-- start of Data for the task --

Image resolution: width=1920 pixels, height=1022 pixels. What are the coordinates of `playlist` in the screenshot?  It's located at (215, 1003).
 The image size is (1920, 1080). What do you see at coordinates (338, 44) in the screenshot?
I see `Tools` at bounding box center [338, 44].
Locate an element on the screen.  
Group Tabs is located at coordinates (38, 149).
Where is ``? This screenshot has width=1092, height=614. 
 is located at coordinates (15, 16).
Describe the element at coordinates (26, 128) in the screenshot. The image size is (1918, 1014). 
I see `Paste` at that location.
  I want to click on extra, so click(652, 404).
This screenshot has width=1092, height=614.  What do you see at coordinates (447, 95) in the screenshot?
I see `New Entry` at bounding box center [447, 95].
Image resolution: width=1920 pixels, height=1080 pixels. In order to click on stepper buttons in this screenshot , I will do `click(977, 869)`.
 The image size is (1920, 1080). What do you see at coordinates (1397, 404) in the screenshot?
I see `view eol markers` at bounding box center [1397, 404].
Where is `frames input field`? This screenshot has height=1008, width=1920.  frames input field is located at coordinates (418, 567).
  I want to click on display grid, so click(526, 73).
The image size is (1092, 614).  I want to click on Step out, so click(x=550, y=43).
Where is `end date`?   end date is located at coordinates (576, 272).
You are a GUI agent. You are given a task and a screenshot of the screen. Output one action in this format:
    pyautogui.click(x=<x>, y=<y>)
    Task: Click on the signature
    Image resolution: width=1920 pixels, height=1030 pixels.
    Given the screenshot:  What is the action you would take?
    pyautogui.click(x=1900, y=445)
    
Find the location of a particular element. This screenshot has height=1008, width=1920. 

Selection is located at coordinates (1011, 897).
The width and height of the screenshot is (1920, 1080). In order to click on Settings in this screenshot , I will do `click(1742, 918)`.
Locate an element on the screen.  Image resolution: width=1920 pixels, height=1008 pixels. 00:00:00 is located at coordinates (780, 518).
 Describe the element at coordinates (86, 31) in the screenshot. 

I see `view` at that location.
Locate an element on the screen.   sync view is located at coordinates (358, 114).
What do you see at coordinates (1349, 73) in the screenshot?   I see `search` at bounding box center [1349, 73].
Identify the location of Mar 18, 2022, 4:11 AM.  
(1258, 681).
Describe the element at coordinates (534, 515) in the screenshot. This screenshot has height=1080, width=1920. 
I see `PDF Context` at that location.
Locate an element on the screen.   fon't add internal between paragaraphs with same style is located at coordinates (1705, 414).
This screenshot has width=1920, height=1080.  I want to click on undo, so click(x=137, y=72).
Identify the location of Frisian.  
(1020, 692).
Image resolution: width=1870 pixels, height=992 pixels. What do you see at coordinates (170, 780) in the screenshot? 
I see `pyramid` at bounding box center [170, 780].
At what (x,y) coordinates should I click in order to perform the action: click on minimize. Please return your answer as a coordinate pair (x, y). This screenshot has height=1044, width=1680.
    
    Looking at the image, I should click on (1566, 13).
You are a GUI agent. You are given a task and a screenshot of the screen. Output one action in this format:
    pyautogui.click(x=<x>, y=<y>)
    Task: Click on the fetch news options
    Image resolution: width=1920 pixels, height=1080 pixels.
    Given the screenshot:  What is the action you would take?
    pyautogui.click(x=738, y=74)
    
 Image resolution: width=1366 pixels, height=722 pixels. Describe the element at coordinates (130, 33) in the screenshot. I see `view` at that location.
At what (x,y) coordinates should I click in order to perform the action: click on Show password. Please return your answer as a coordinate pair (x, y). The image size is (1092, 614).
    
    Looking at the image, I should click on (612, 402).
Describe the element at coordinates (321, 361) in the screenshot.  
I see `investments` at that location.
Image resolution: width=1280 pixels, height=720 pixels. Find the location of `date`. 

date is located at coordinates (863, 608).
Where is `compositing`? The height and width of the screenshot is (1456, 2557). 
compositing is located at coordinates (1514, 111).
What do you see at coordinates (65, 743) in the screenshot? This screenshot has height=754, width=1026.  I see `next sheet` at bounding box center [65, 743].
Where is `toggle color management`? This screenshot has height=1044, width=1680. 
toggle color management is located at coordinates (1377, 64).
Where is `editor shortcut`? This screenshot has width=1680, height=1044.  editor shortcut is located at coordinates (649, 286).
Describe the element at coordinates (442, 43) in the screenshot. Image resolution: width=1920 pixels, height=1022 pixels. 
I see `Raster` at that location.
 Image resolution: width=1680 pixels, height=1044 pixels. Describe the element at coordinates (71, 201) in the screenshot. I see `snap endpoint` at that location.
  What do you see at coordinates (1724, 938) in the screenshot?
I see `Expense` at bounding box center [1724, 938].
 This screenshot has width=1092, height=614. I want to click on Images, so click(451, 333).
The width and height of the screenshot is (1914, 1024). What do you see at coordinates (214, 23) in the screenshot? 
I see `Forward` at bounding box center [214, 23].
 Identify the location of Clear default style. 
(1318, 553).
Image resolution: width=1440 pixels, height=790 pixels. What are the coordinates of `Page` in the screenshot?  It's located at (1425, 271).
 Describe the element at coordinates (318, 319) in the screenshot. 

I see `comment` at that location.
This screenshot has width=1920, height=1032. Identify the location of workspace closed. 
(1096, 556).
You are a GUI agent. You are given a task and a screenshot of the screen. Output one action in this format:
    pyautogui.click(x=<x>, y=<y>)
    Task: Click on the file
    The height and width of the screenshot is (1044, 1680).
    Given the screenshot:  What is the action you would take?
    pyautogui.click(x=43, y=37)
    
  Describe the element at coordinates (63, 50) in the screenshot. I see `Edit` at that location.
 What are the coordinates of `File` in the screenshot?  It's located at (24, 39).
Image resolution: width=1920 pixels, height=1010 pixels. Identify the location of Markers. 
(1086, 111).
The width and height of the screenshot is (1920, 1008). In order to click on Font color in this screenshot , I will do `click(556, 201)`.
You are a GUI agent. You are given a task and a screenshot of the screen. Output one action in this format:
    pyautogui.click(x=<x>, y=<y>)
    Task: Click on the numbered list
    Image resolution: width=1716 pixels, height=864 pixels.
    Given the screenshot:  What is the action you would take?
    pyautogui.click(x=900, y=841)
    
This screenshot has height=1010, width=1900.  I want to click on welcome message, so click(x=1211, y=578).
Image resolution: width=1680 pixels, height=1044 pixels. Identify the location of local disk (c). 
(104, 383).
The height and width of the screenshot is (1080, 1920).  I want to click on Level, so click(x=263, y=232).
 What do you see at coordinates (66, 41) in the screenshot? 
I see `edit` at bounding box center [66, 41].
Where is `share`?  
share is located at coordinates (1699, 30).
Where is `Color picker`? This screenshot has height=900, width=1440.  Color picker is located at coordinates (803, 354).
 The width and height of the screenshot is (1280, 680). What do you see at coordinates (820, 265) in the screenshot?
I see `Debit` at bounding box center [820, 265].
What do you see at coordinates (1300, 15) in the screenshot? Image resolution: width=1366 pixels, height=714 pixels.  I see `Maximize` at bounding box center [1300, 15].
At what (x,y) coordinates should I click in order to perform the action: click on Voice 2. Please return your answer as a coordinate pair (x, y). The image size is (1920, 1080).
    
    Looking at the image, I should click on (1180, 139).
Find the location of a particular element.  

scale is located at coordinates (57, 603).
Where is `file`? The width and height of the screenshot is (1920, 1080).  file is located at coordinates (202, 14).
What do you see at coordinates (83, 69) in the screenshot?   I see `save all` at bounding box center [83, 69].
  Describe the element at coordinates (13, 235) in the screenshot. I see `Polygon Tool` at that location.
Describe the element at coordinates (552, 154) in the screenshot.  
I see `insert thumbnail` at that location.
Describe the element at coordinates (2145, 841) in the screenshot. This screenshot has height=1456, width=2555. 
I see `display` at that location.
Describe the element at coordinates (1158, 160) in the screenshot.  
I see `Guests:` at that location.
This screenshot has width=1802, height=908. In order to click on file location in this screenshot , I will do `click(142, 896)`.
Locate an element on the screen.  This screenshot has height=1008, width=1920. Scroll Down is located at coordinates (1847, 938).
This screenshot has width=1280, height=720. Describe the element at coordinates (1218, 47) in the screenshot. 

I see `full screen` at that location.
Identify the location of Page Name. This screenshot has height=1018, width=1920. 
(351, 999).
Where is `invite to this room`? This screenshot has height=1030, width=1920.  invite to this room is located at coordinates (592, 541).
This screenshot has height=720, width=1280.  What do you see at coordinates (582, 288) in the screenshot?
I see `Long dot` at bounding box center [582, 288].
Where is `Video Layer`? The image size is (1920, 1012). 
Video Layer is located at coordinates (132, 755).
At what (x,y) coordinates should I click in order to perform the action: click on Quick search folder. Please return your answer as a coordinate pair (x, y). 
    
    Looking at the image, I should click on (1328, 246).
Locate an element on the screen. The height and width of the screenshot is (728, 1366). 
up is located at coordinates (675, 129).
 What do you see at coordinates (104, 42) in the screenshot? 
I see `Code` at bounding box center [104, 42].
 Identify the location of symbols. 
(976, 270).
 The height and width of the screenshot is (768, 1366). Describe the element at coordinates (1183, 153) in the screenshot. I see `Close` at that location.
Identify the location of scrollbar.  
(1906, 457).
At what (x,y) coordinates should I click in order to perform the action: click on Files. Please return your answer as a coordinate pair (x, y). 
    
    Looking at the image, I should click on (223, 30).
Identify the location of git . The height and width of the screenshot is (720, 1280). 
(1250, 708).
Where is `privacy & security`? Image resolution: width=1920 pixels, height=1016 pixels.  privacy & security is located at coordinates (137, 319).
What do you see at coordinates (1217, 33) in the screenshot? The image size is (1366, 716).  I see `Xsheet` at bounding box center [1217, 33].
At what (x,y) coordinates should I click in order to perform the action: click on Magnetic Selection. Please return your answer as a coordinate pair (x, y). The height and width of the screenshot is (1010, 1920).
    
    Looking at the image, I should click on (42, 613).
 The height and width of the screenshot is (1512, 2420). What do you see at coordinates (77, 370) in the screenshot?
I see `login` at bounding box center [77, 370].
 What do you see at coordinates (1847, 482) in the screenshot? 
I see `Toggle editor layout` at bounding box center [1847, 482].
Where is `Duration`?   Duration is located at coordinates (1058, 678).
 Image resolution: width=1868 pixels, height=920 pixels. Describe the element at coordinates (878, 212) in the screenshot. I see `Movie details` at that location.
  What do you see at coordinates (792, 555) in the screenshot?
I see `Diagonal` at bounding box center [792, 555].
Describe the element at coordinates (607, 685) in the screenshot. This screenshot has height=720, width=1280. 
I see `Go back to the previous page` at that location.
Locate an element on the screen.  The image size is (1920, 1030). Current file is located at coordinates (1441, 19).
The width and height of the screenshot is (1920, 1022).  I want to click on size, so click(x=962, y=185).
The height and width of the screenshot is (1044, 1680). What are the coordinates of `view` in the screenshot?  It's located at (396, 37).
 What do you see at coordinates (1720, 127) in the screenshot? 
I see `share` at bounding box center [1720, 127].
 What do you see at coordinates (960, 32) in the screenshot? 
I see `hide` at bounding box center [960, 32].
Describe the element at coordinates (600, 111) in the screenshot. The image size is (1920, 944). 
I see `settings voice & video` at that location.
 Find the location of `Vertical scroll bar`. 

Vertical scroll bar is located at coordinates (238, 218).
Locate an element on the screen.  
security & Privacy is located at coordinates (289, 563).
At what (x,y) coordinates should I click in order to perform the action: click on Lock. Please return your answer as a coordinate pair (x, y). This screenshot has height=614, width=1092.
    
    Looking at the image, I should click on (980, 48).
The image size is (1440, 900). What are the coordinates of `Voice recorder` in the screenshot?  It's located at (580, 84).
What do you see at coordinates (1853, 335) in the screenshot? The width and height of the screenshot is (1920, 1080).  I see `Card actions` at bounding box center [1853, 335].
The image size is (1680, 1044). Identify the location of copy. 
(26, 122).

-- end of Data for the task --

# Exercise instructions
Gather each line from the listing above that contains the string "return", matching case exactly.

# Full solution
At what (x,y) coordinates should I click in order to perform the action: click on minimize. Please return your answer as a coordinate pair (x, y). This screenshot has height=1044, width=1680.
At what (x,y) coordinates should I click in order to perform the action: click on Show password. Please return your answer as a coordinate pair (x, y). The image size is (1092, 614).
At what (x,y) coordinates should I click in order to perform the action: click on Voice 2. Please return your answer as a coordinate pair (x, y). The image size is (1920, 1080).
At what (x,y) coordinates should I click in order to perform the action: click on Quick search folder. Please return your answer as a coordinate pair (x, y). 
At what (x,y) coordinates should I click in order to perform the action: click on Files. Please return your answer as a coordinate pair (x, y). 
At what (x,y) coordinates should I click in order to perform the action: click on Magnetic Selection. Please return your answer as a coordinate pair (x, y). The height and width of the screenshot is (1010, 1920).
At what (x,y) coordinates should I click in order to perform the action: click on Lock. Please return your answer as a coordinate pair (x, y). This screenshot has height=614, width=1092.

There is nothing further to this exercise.